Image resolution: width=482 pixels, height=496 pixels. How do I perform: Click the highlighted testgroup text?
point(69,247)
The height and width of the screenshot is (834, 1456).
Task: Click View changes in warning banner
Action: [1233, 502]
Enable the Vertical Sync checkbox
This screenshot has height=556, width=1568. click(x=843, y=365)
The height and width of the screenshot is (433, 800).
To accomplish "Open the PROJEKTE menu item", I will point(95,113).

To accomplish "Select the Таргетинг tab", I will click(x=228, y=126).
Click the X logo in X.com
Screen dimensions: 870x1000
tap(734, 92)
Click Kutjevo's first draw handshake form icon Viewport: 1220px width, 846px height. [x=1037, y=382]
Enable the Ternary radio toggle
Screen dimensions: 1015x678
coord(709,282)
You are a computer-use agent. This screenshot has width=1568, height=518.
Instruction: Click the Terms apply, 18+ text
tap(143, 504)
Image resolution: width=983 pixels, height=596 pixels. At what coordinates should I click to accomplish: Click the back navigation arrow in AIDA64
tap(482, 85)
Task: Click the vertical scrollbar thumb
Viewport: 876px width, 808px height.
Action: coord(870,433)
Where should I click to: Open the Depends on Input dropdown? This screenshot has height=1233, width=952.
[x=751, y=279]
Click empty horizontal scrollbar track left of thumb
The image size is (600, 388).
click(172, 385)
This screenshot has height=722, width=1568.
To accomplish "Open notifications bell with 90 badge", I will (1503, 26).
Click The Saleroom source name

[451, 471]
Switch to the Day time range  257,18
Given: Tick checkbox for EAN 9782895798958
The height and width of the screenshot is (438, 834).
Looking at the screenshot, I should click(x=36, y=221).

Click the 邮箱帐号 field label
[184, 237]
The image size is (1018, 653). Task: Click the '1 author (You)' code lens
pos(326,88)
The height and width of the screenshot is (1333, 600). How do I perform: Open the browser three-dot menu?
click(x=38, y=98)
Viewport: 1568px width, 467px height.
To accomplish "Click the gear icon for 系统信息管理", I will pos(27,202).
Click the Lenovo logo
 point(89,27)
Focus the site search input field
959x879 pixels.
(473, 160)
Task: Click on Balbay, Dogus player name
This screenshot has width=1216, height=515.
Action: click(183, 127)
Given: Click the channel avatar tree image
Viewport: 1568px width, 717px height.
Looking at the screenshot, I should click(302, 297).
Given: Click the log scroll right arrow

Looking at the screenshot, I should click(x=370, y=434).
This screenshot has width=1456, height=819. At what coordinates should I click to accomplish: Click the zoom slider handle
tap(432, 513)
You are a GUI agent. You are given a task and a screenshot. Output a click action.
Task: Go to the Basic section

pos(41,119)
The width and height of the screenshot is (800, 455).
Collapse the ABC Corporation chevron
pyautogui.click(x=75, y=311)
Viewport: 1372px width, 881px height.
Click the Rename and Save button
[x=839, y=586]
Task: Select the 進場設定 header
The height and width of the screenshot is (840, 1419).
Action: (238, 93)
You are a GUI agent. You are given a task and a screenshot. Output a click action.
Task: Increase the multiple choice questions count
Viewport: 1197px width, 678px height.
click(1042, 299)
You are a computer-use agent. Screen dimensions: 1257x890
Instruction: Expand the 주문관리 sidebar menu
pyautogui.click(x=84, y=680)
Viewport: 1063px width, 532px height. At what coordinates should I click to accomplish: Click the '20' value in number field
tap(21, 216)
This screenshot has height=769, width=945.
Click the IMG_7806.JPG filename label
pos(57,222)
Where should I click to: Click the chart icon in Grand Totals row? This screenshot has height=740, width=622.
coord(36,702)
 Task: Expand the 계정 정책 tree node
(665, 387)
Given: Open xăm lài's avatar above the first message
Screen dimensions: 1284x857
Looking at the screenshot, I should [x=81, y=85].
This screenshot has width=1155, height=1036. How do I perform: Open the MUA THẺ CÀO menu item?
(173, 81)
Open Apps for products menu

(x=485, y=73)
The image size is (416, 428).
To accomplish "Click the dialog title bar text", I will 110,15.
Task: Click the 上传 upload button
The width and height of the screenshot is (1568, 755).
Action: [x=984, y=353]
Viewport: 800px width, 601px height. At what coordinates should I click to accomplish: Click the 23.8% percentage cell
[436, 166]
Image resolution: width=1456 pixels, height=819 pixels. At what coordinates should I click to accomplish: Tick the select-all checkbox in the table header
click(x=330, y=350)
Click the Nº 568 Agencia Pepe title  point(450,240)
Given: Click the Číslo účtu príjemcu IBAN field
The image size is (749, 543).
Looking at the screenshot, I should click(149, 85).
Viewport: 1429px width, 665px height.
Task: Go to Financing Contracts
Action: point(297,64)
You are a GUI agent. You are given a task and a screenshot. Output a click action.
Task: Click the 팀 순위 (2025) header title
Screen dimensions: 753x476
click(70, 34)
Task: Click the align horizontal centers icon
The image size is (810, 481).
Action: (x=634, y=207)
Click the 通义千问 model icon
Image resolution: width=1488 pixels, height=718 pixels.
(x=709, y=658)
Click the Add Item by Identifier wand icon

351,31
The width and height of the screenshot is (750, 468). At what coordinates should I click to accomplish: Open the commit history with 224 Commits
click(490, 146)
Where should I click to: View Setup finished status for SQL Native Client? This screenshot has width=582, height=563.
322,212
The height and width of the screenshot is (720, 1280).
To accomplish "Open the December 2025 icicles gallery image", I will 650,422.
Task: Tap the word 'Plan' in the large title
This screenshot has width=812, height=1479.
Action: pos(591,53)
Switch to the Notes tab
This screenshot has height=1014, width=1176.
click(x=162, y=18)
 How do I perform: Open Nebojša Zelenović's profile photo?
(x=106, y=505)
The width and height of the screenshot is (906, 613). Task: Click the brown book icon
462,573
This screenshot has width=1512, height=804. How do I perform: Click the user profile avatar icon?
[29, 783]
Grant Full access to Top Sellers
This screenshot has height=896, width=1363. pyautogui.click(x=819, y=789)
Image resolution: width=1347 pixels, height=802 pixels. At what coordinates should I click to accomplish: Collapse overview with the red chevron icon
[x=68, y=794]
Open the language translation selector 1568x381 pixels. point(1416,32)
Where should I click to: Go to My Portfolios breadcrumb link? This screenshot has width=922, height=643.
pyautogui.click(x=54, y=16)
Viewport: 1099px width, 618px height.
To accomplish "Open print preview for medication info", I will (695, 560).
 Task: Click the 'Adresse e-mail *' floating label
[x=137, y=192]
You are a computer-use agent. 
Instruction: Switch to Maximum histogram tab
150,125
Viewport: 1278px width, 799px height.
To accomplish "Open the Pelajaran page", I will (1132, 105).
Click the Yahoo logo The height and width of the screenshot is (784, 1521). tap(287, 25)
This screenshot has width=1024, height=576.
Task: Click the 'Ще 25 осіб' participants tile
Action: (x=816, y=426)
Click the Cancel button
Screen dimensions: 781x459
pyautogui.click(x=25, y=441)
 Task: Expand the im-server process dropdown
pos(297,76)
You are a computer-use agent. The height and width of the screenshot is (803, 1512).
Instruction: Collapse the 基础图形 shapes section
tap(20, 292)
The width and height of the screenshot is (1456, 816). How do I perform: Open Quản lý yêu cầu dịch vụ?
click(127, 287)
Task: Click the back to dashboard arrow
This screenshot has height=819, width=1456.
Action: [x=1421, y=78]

● WHAT THE EXERCISE ASKS
How many lines in the rows above contain the string "Where", matching case exactly? Reply with the number alone.

● EXERCISE ANSWER
4